Keywords

1 Introduction

Tourism is one of the most dynamic and web-based industries worldwide. It is an information-intensive market where tourists can use and leverage a plethora of sources having heterogeneous formats. To plan and organize touristic travels tourists navigate e-commerce web sites and social networks for accommodation and reservation, forums and blogs, holiday resort and points of interest web sites, comments on topics related to tourism. But searching and querying such a Big Data by standard search engines may result unsatisfactory, especially on mobile systems, whereas, by using formal languages results too complex for end-users. In this scenario, the usage of natural language interface for querying the web and existing knowledge bases offers opportunity to bridge the technological gap between end-users and systems that make use of formal query languages.

Several researchers and practitioners are working on the definition of algorithms and systems capable to translate natural language questions into formal languages able to query structured data. Question Answering systems (QAs) have attracted extensive attentions in both NLP [4, 5] and database communities [6, 7]. Different surveys are presented in literature [1, 2]. But only few approaches worked on the tourism domain and defined a complete approach from the knowledge representation, data acquisition and information extraction, to the natural language processing and question answering.

In this paper, we present a method that enables to query, in natural language, knowledge bases populated by touristic information extracted from the web. This use case has shown the effectiveness of the proposed method that can be easily extended to other domains.

2 Proposed Method

This section describes a method for querying in natural language knowledge bases populated by using information extracted from the web. The proposed method is tailored to be flexible, scalable and general. It is constituted by three phases: (i) Definition of the ontology and terminology representing concepts into the specific domain. (ii) Extraction of information from deep web pages, from social and community networks. (iii) Semantic querying by using natural language processing, ontologies, and the Semantic Web tools. Figure 1 shows modules of the proposed method.

Fig. 1.
figure 1

Architecture of the proposed method

Knowledge Representation. The knowledge of the target domain can include ontologies, as well as thesauri, dictionaries and semantic networks. In our tourism domain, we created all such instruments by observing information existing on the Web and by including concepts from existing open linked data and by using top-level ontologies. The implemented ontology describes classes and properties of places (Places), objects and events (e.g. Facility, PointOfInterest, and Event). It includes extracted and computed reputation information (SocialObject). It maintains data about sources where the information has been extracted in order to be able to compute the reliability of the obtained information.

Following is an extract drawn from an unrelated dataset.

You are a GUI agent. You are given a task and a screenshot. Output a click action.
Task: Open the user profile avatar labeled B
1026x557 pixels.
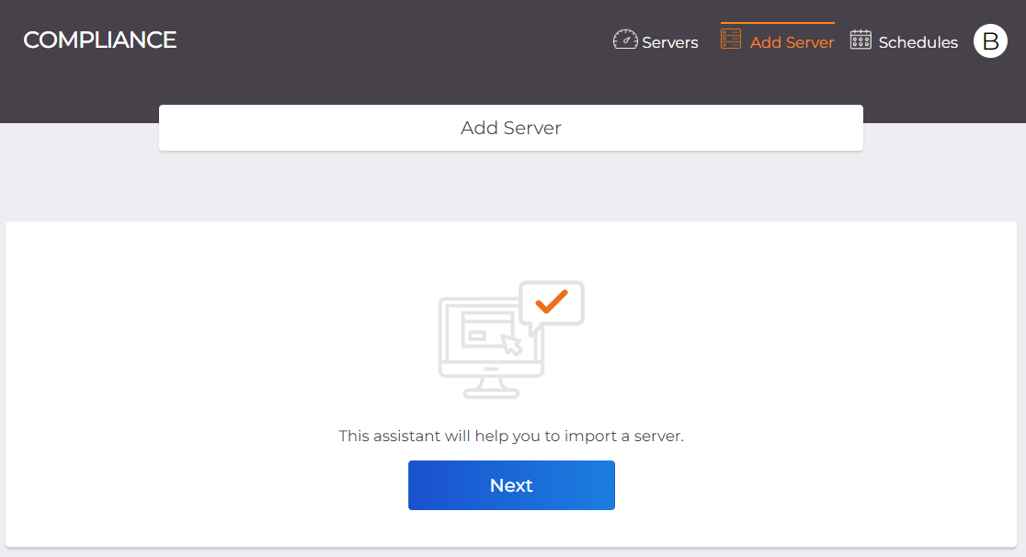coord(990,41)
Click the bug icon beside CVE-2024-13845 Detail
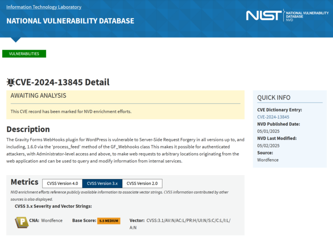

Web Data Extraction. Instances of the knowledge base are dynamically created by monitoring and extracting semi- and unstructured information (such as data, descriptions and comments about accommodations) by connecting to APIs of social networks, or by implementing smart crawlers and wrappers of deep web pages. To extract data from booking websites (e.g. booking.com, venere.it, and tripAdvisor), we modeled wrappers by using a visual interfaceFootnote 1 that records navigation actions performed by users into websites. In order to process comments and analyze opinions we implemented the sentiment analyzer writing rules in the MANTRA Language [3]. The MANTRA Language represents grammar-based programs combined with logic predicates to identify concepts and their relations belonging to specific knowledge domains, and to compute sentiment polarities and opinion-targets. We can monitor websites and social networks scheduling workflows that populate the knowledge base (e.g. a graph database).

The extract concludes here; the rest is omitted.